Page text
☆ ☆ ☆ ☆
It will happen for you again soon enough. I get the frustration. I’ve never been pregnant and we’ve been trying for two years. OH has immotile swimmers. 

Big hug. :hugs:


----------



## Alligator

Nixnax said:


> @Suggerhoney oh bless you hun. Biggest hugs
> 
> Well it looks like I'm gearing up for an early ovulation. Opks are getting strong. I think ill ovulate CD9 or CD10. I'm CD8 today.

Ooh good luck! I hope you catch that eggy.


----------



## MrS. MaBrEy

Go make a baby nixnax! :sex::spermy::dust:


----------



## Deethehippy

Good luck NixNax :spermy::spermy::dust:


----------



## Bevziibubble

Good luck @Nixnax!!


----------



## Suggerhoney

sweetchut said:


> It will happen for you again soon enough. I get the frustration. I’ve never been pregnant and we’ve been trying for two years. OH has immotile swimmers.
> 
> Big hug. :hugs:

Thank u hon. 
Im so sorry u have been trying for so long. Really hope u get ure much deserved baby very soon


----------



## WannaBMamma7

Took another test this morning and it’s definitely darker! Definitely got my hopes up now especially with AF being over a day late now. 
Going to do a digital clear blue test tomorrow to show my boyfriend! Need to make up a valid excuse not to drink tonight so I can hopefully surprise him in the morning.

Still can’t believe it! I really didn’t feel pregnant and I thought it was just standard AF symptoms.


----------



## tdog

WannaBMamma7 said:


> Took another test this morning and it’s definitely darker! Definitely got my hopes up now especially with AF being over a day late now.
> Going to do a digital clear blue test tomorrow to show my boyfriend! Need to make up a valid excuse not to drink tonight so I can hopefully surprise him in the morning.
> 
> Still can’t believe it! I really didn’t feel pregnant and I thought it was just standard AF symptoms.
> 
> View attachment 1085585

Oh that is definitely darker :) can't wait to see digi :wohoo: just say your not feeling to goot to drink tonight :shrug: xx


----------



## Deethehippy

WannaBMamma7 said:


> Took another test this morning and it’s definitely darker! Definitely got my hopes up now especially with AF being over a day late now.
> Going to do a digital clear blue test tomorrow to show my boyfriend! Need to make up a valid excuse not to drink tonight so I can hopefully surprise him in the morning.
> 
> Still can’t believe it! I really didn’t feel pregnant and I thought it was just standard AF symptoms.
> 
> View attachment 1085585

That’s awesome news.. congratulations!
☆ ☆ ☆ ☆
Extracted data

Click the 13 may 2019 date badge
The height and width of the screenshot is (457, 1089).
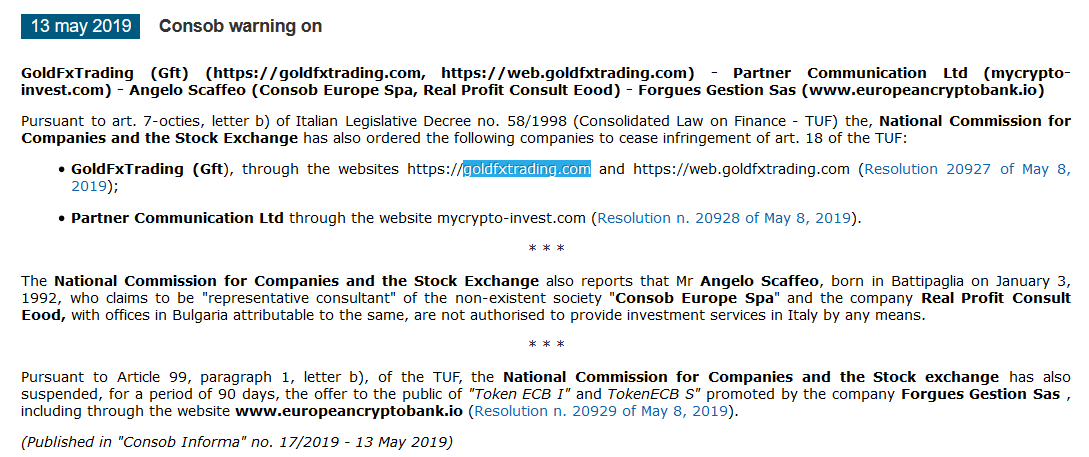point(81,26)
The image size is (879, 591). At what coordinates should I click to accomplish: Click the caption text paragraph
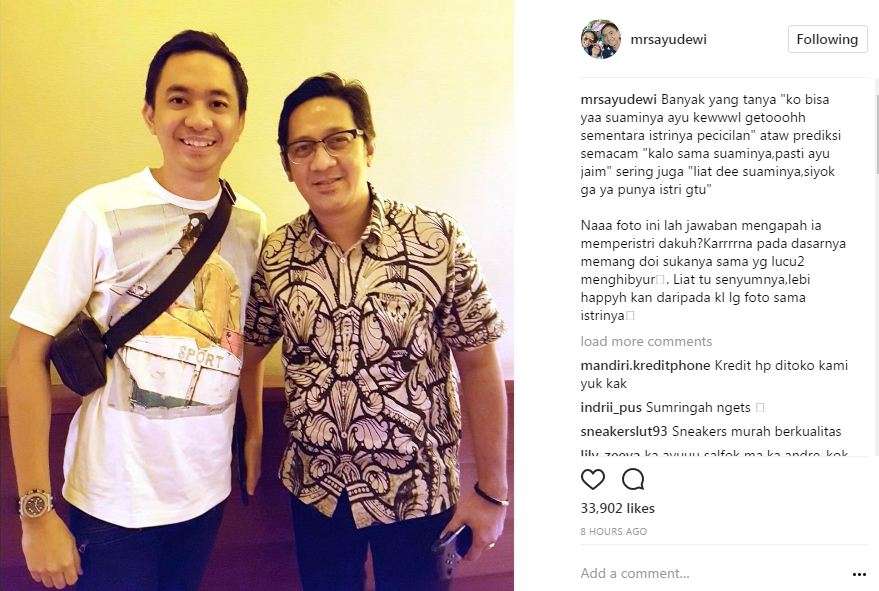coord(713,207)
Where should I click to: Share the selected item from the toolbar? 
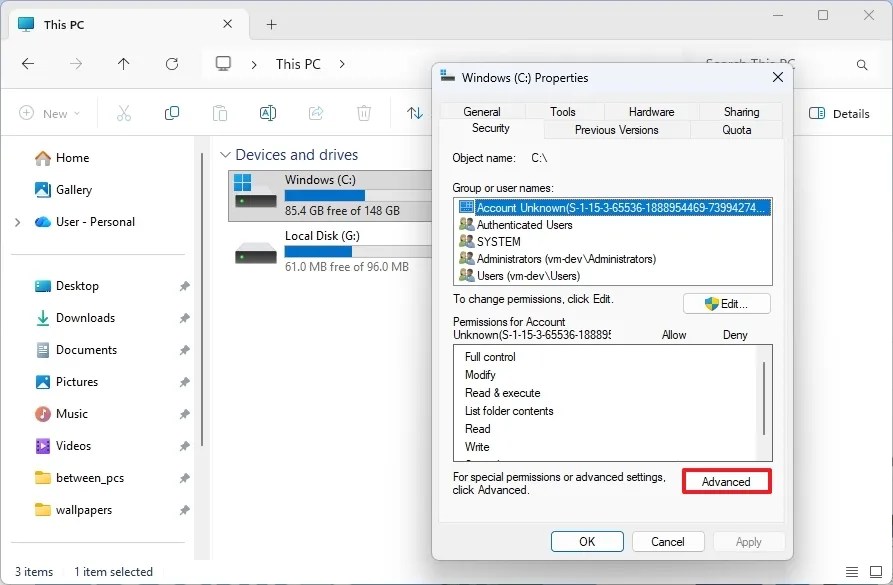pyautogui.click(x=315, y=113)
☆ ☆ ☆ ☆
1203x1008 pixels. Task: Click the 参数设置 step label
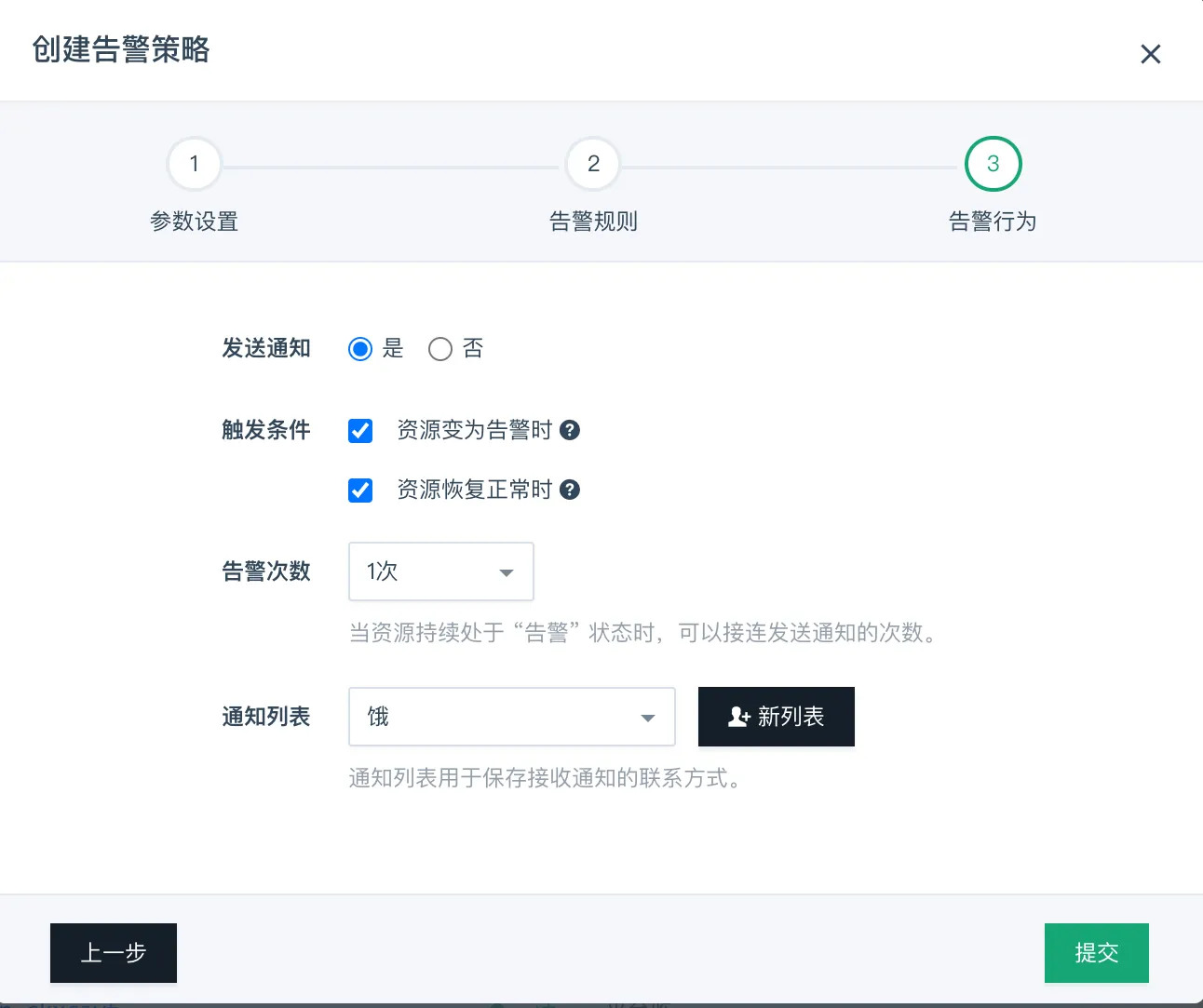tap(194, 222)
☆ ☆ ☆ ☆
Exercise requirements
a. In the forum thread above, copy out the stretch from "## Alligator" through "catch that eggy." word for word.
b. Based on the forum thread above, answer yes or no to each statement and quote the words of the thread that decide it. (i) Nixnax is on CD8 on the day of posting. (ii) sweetchut has been trying for three years. (iii) WannaBMamma7 plans to take a digital Clear Blue test tomorrow.
c. According to the forum thread above, on which cycle days does Nixnax expect to ovulate?

Completed exercise
a.
## Alligator

Nixnax said:


> @Suggerhoney oh bless you hun. Biggest hugs
> 
> Well it looks like I'm gearing up for an early ovulation. Opks are getting strong. I think ill ovulate CD9 or CD10. I'm CD8 today.

Ooh good luck! I hope you catch that eggy.

b.
(i) Yes: "I'm CD8 today."
(ii) No: "we’ve been trying for two years."
(iii) Yes: "Going to do a digital clear blue test tomorrow to show my boyfriend!"

c. CD9 or CD10.